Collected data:
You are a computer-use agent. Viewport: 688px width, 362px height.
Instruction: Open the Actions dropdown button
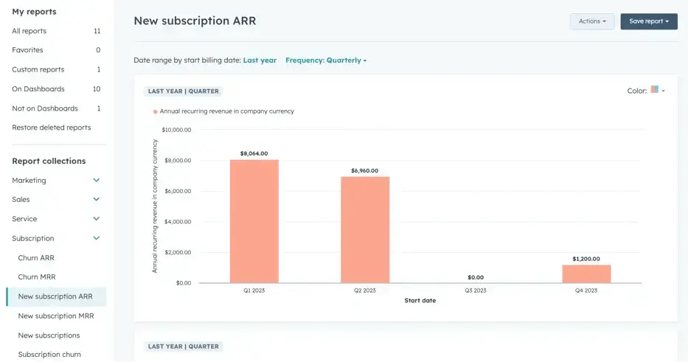click(x=592, y=21)
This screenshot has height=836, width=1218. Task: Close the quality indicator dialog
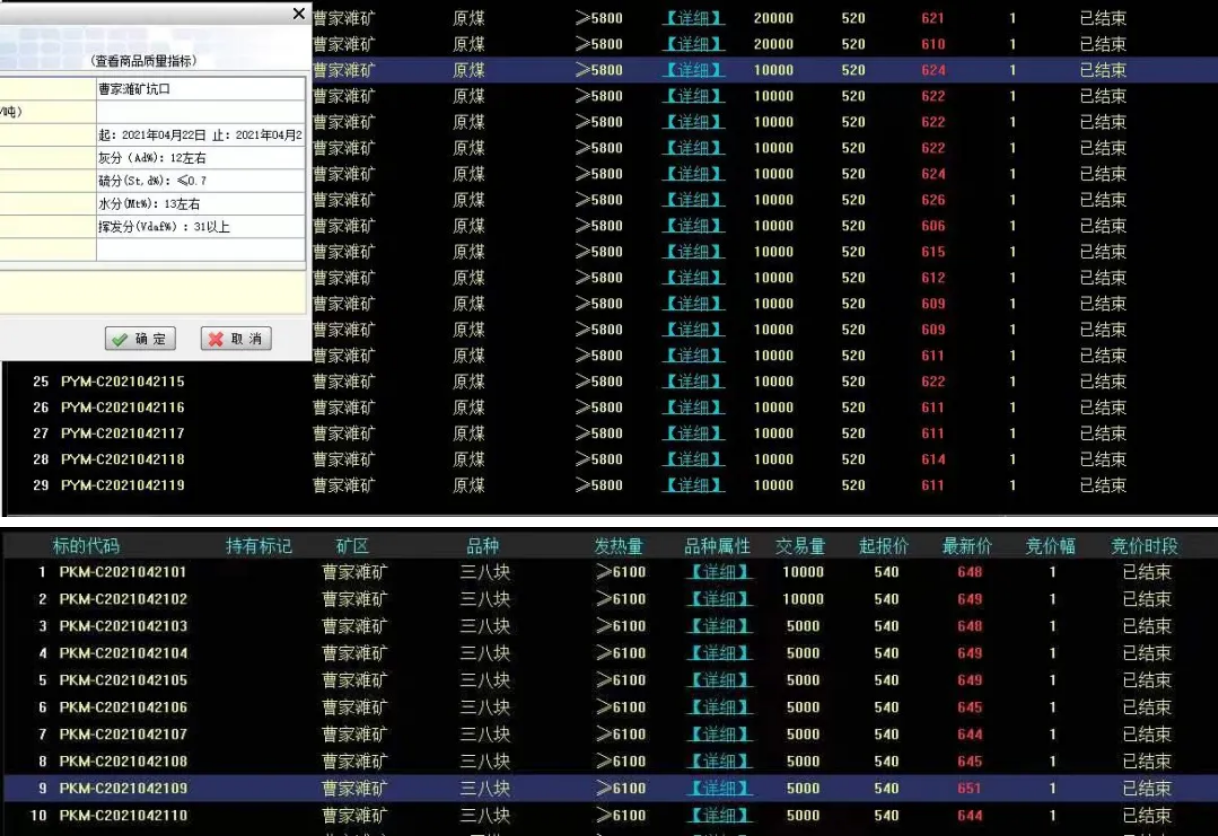298,14
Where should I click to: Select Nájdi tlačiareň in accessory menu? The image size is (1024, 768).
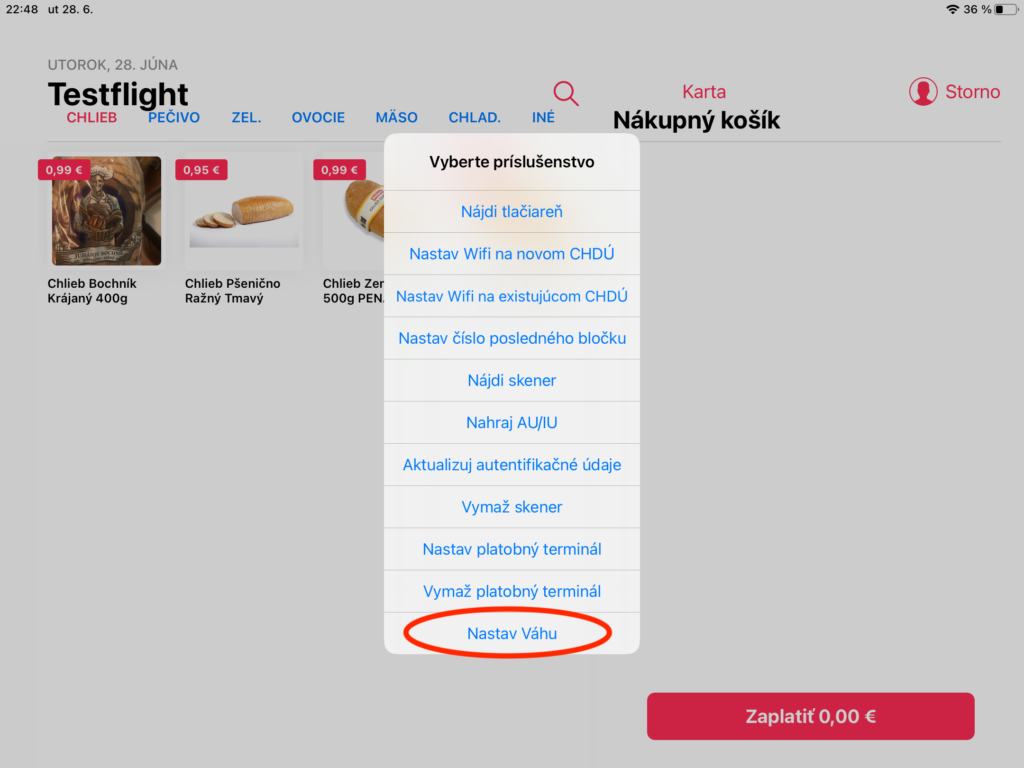click(511, 212)
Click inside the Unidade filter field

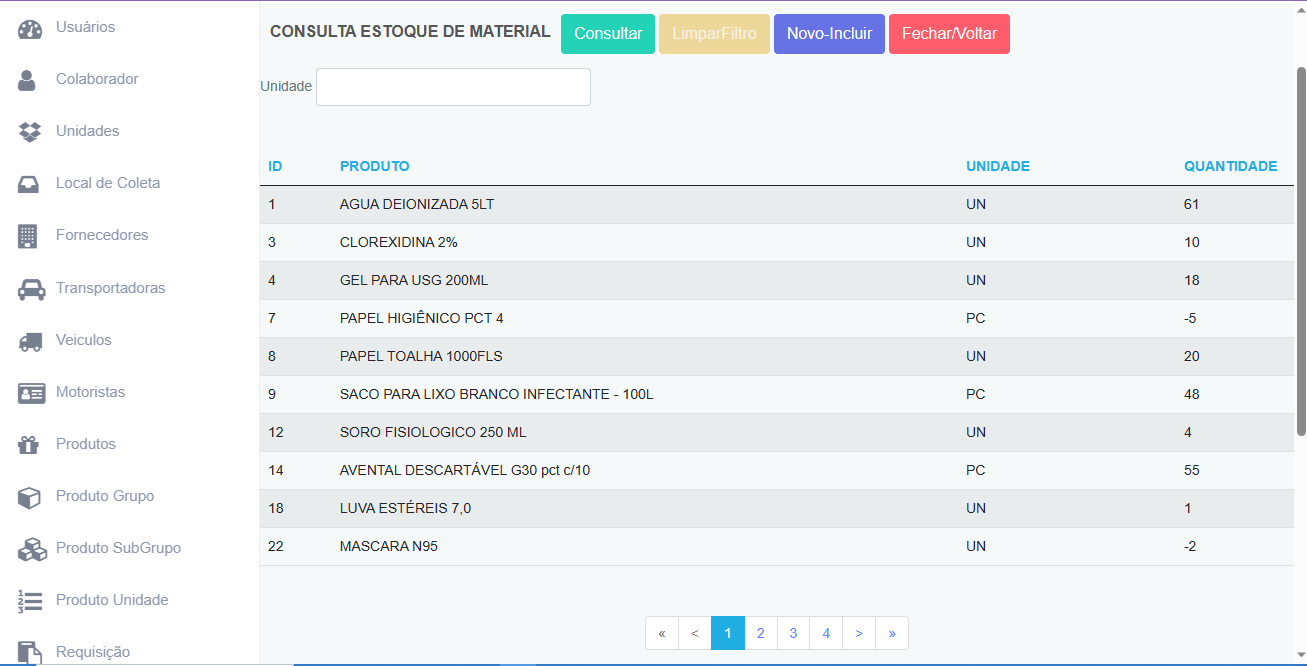(452, 87)
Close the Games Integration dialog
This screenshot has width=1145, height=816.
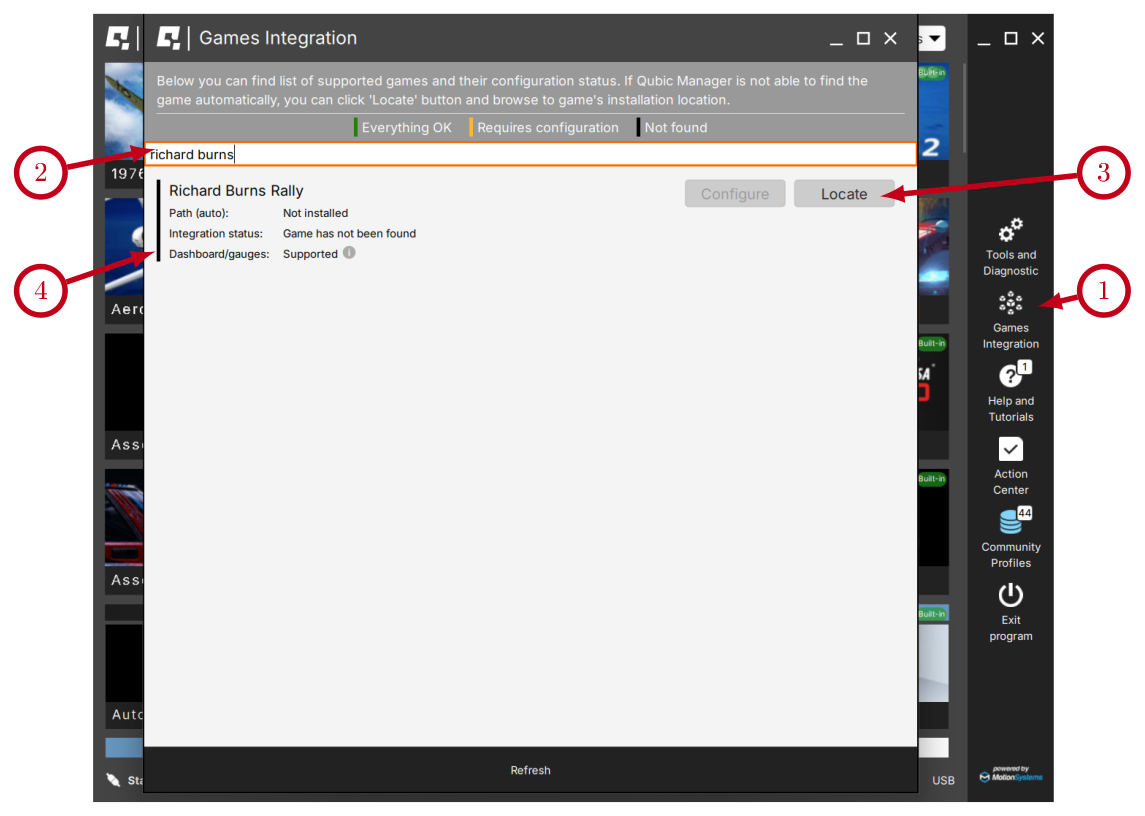click(x=890, y=38)
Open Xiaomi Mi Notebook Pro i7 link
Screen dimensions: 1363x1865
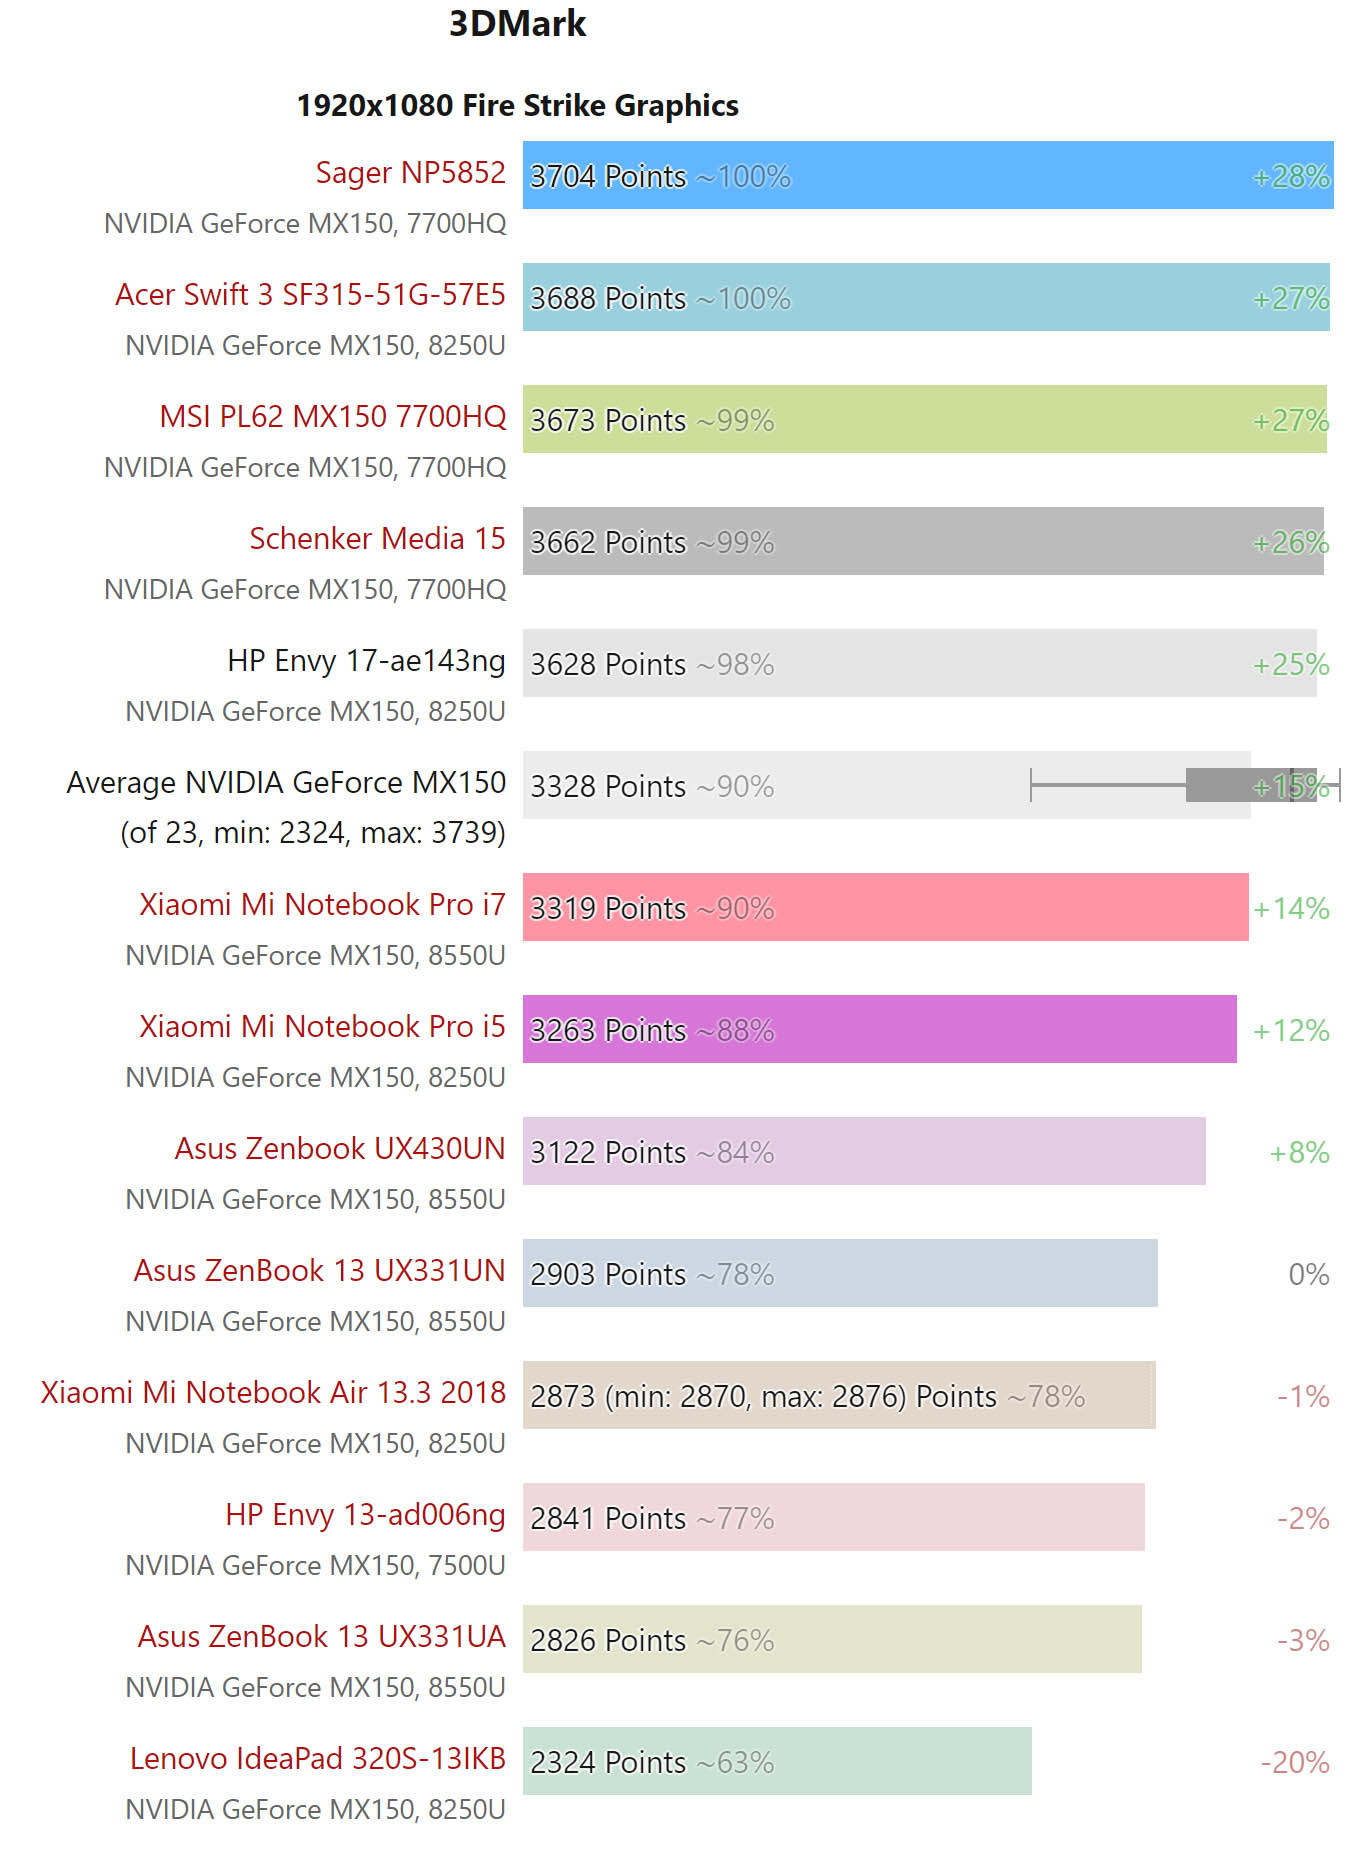tap(322, 905)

### PROMPT
The records above are to be restated word for word, with every picture left out.

### ANSWER TO THE PROBLEM
You are a computer-use agent. Viewport: 688px width, 362px height.
Instruction: Open the Actions dropdown button
click(x=592, y=21)
This screenshot has height=836, width=1218. Task: Close the quality indicator dialog
298,14
Where should I click to: Select Nájdi tlačiareň in accessory menu? The image size is (1024, 768).
click(511, 212)
Click inside the Unidade filter field

(452, 87)
Close the Games Integration dialog
This screenshot has width=1145, height=816.
click(x=890, y=38)
Open Xiaomi Mi Notebook Pro i7 link
Screen dimensions: 1363x1865
tap(322, 905)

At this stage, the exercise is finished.